Мы помолчали. Старик перехватил вязанку поудобнее и вдруг сказал:
— Чудеса вокруг, а люди не видят, — усмехнулся дед. — Мать моя овду видела. Это злой дух такой. Матери тогда четырнадцать было, это до войны еще было. Вышла она в огород, а там вдоль прясла то ли идет, то ли крадется. Высокая и вся в шерсти. Идет не шибко быстро, останавливается, нагибается, дальше идет. Мать к соседу побежала, вместе смотрели — стоит, не уходит. А потом за овраг ушла. Отец с ружьем ходил, сказал, что следы нашел — шерсть на кустах.
Я слушал молча, чувствуя, как невольно встают дыбом волосы на загривке и на руках, и пока не понимая, как связать предостережения бабки Евдокии, слова старика и историю о его матери. Но связь была, я просто ее не видел.
Тем временем старик пожевал губами, посмотрел куда-то за спину, потом добавил:
— А я и сам видел. Мальчишкой еще. С ребятами возвращались с трассы, она по скошенному полю шла. Свистнули, думали, человек, а она обернулась и нырнула за кусты. Шерсть у нее комками, как у собаки бродячей. Всю ночь потом псы в деревне лаяли.
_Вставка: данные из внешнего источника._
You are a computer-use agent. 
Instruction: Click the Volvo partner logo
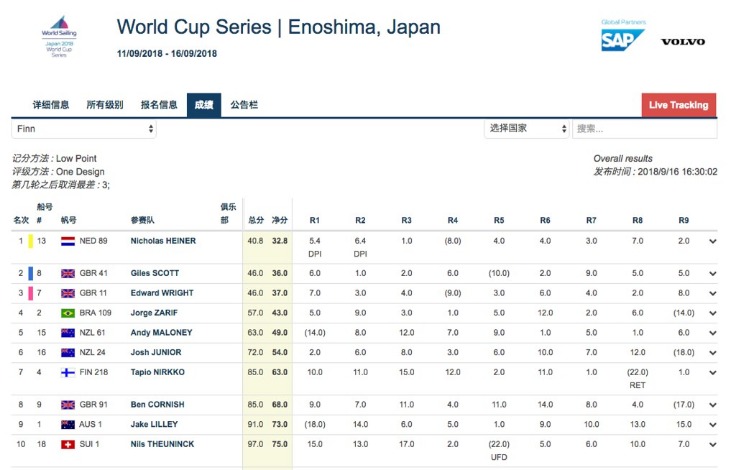pyautogui.click(x=682, y=41)
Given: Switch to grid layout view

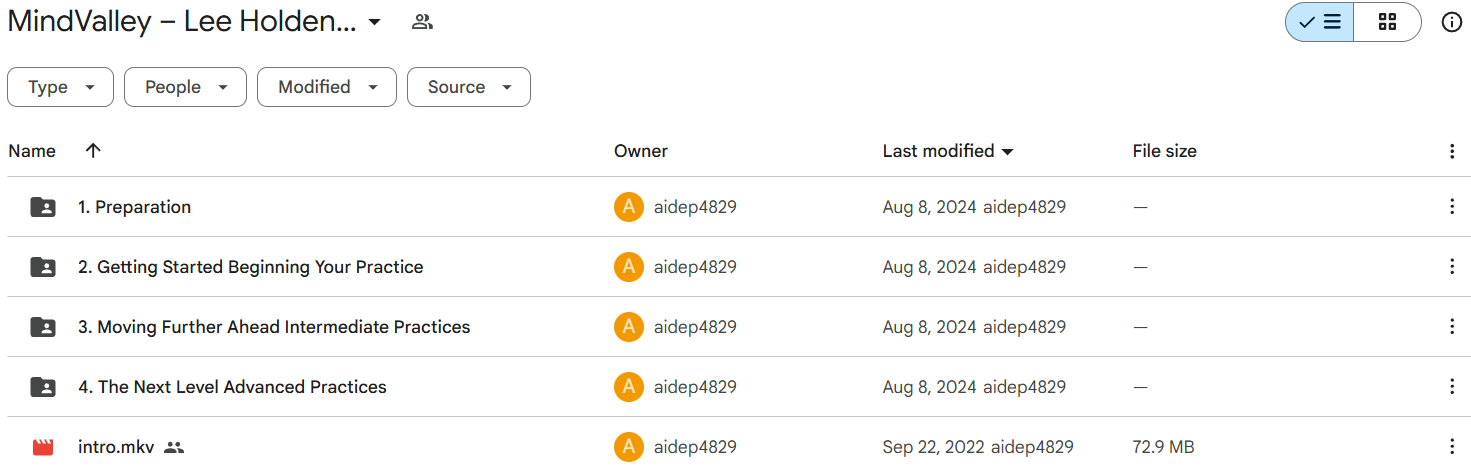Looking at the screenshot, I should (1387, 22).
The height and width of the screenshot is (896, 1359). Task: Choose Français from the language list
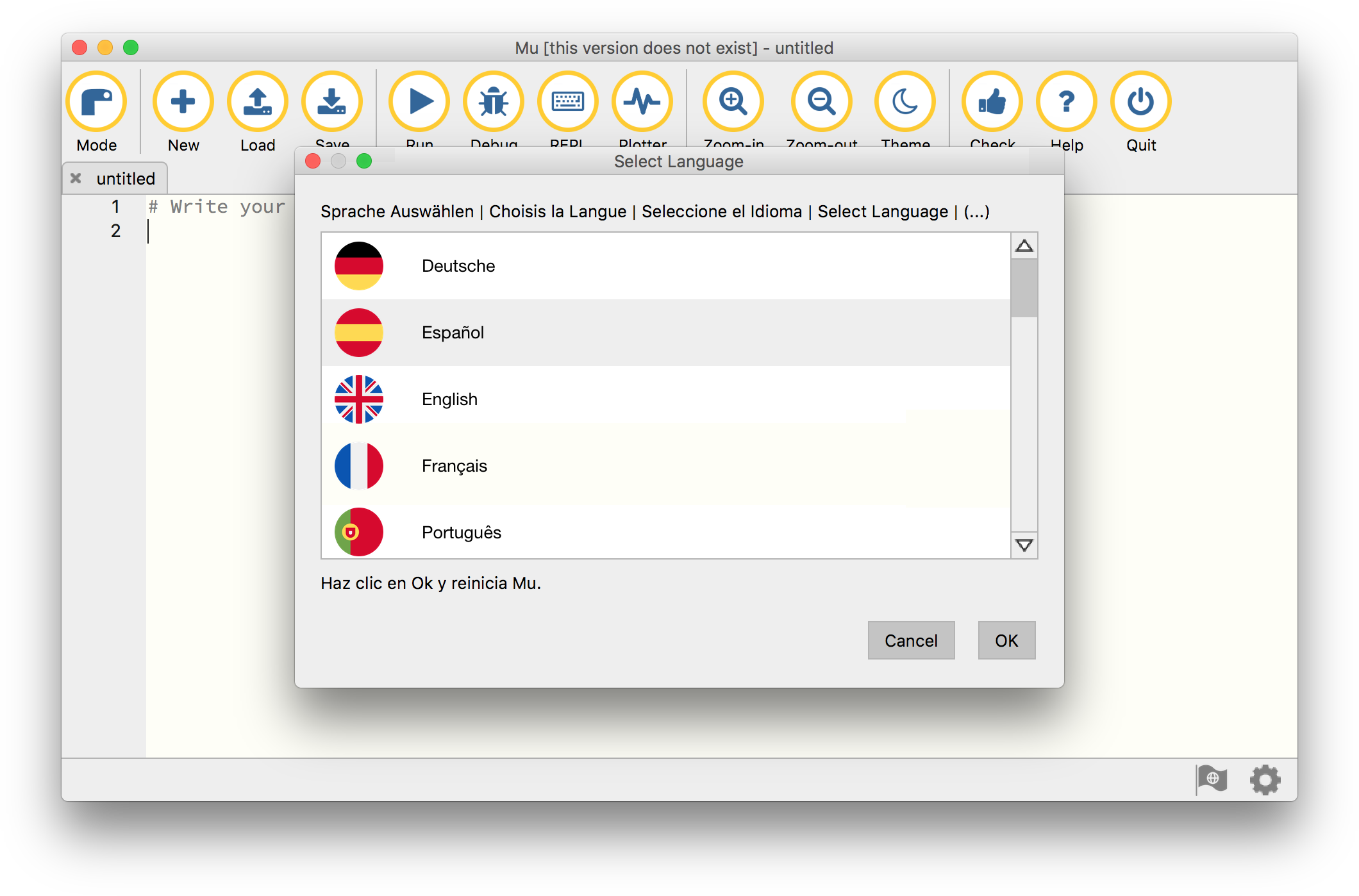pyautogui.click(x=453, y=466)
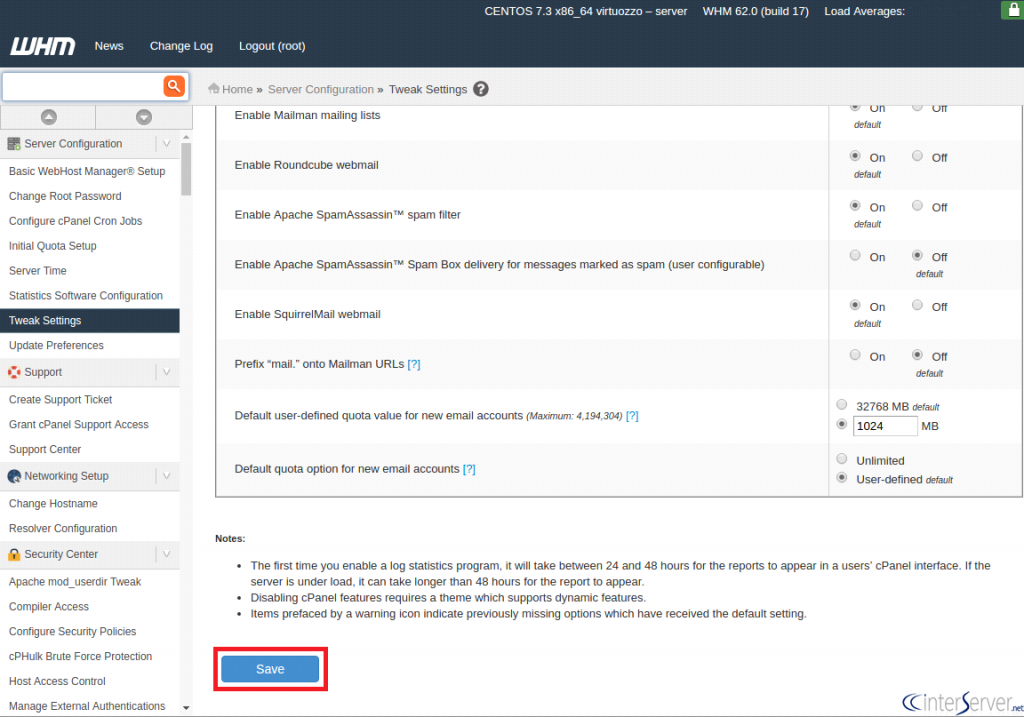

— Что это было? — спросил я.
— Говорю же, злой дух. Овда. — Старик пожал плечами. — Слышал про овду?
Я покачал головой.
— Высокая, выше человека. Вся в рыжей, как песок, шерсти. Ступни назад развернуты. Идет — след в другую сторону ведет. У нас говорят, она в горах живет, а еще лошадей шибко любит. Заездит до смерти, если поймает. Или защекочет и на дерево забросит.
Звучало как сказка из тех, которыми пугали детей, чтобы не уходили далеко от дома. Но старик не улыбался.
— Ты ее не встретишь, — добавил он. — Она к чужим не выходит. Но ночью здесь лучше не гулять. И если услышишь голос знакомого — не отвечай и не оборачивайся.
— Почему?
— Потому что это не он. — Старик помолчал. — Здесь много чего водится. Мы привыкли — живем рядом. А вы, городские, не понимаете, думаете, что сказки. А потом удивляетесь.
— Чему удивляемся?
Старик чуть повел головой:
— Всякому. Почему болеете без причины. Почему в семье разлад. Почему снится плохое.
— А вы не удивляетесь?
— И мы удивляемся, но другому. Ведь у нас как говорят? Вакшку веле тор пордеш, туня турлын савырна, — сказал он на марийском. — Переводится так: только жернова крутятся равномерно, а жизнь оборачивается по-разному. Понял, москвич?
Он кивнул, развернулся и зашагал прочь, вязанка поскрипывала за его спиной. Я смотрел ему вслед, лихорадочно размышляя над сказанным, пока старик не растворился в сумерках.
«Овда, — подумал я. — Может, он и есть овда?»
И поймал себя на том, что не смеюсь. Здесь, в этом лесу, смех казался неуместным.